The most hilarious thing about this piece I have been working on is the sheer amount of time it is taking me to finish. Oh, you’re talking about slow? I’ll. Show. You. Slow. Sometimes. My. Blog. Talks. Back. To. Me.
Dear Anyone Who Thinks I Sit Down And Write A Blog Post In Fifteen Minutes,
Absolutely not true!
Love, Virginia.
I’m certain the world is moving a little faster around me everyday and I’m also certain every generation has said that as they grow older since Adam and Eve. I imagine Noah on the deck of the ark telling his children of the days when he was their age and how they did not have new-fangled contraptions like boats and things of that nature.
I imagine Pa Ingalls playing the fiddle and then sitting with Half-Pint by the fire, weaving stories of a childhood where they played music with nothing more than spit, a blade of grass, and a piece of dirt.
You know my grandparents rolled their eyes at our Atari and our MTV.
My declaration that the world is moving faster than ever before is not new. But seriously, Pa. We have the internet.
It seems my soul is slowing at the same rate the world is speeding. When I try to keep up, I feel like a kite in a hurricane.
In some ways it’s incongruent – I talk fast, I walk fast, I can finish tasks quickly when I need to.
But when it comes to my inner life, experiences have to sink fully in before I have an opinion on them. Lines in books I read have to be read over and over before I can figure out why they made me cry. Conversations have to be sifted through over a period of days, even a week, before I’m certain if I was fully myself in them or not.

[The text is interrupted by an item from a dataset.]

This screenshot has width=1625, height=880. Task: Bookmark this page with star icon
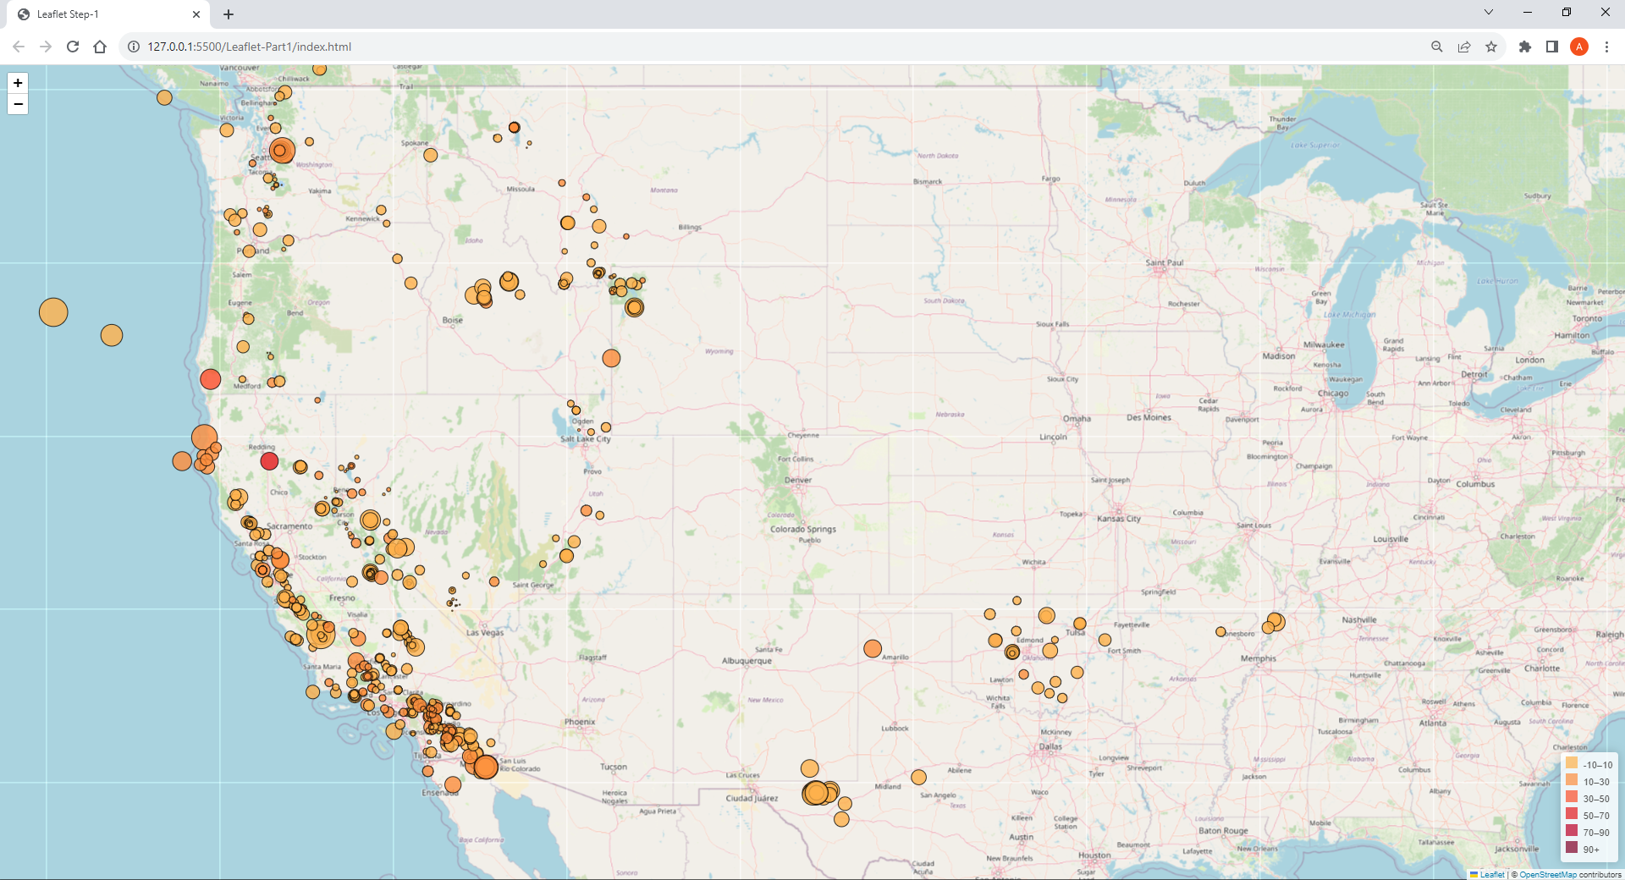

Lately I am noticing I’m taking even longer than usual to process events and experiences, requiring broader margins and more white space to consider their impact and my desire.
I am a hard worker who meets deadlines and can usually finish tasks when they need finishing. I am also a slow processor who has to allow conversations, ideas, and other influences to marinate before I can grab hold of them.
These two true statements fight.
What is good for my inner health is often frustrating for my work.
But I haven’t always been accepting of this pace. I have tried to discipline the slow out of me. I have read blog posts and books on how to be productive, how to write even faster, and how to do other things I’m not naturally great at. I have learned to do more in less amount of time, to focus in less than ideal situations, to finish, ship, and deliver. Sometimes I have succeeded, at what cost I’m not yet sure.
Productivity skills have helped me meet important deadlines and release unnecessary perfectionism.
The problems come when I foolishly try to apply these same skills to my inner life. The soul and the schedule don’t follow the same rules.
Today I’m preaching myself the Gospel, remembering my slowness is not a fault or a sin, but fighting it might be.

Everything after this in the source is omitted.